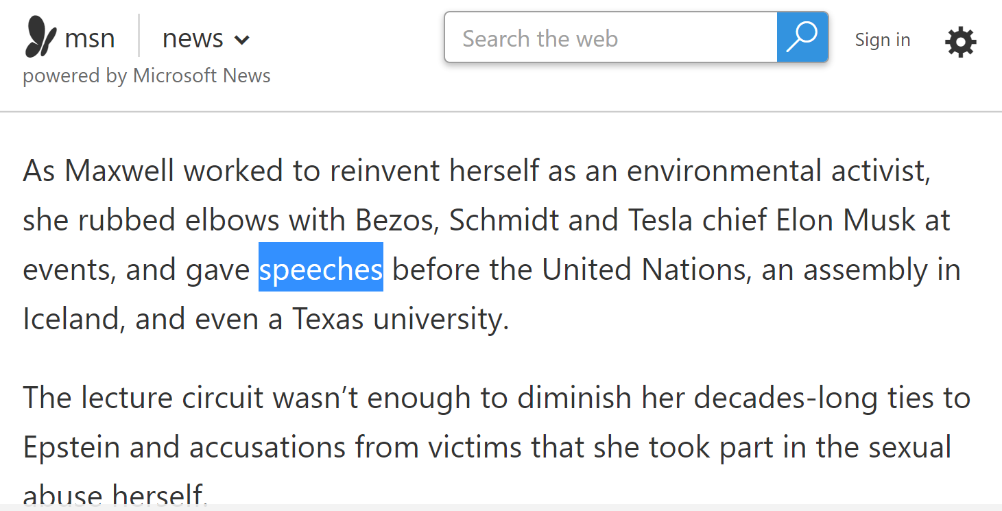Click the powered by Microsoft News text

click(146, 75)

------------------------------------------------

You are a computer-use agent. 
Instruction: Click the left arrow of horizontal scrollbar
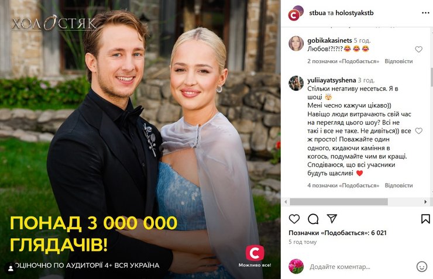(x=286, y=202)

------------------------------------------------

● Written request: Print the lines starting at the one containing "Click the powered by Microsoft News text" and ending at the one containing "click(146, 75)", including both, and leave the pictures out of the answer.

● Answer to the problem:
Click the powered by Microsoft News text

click(146, 75)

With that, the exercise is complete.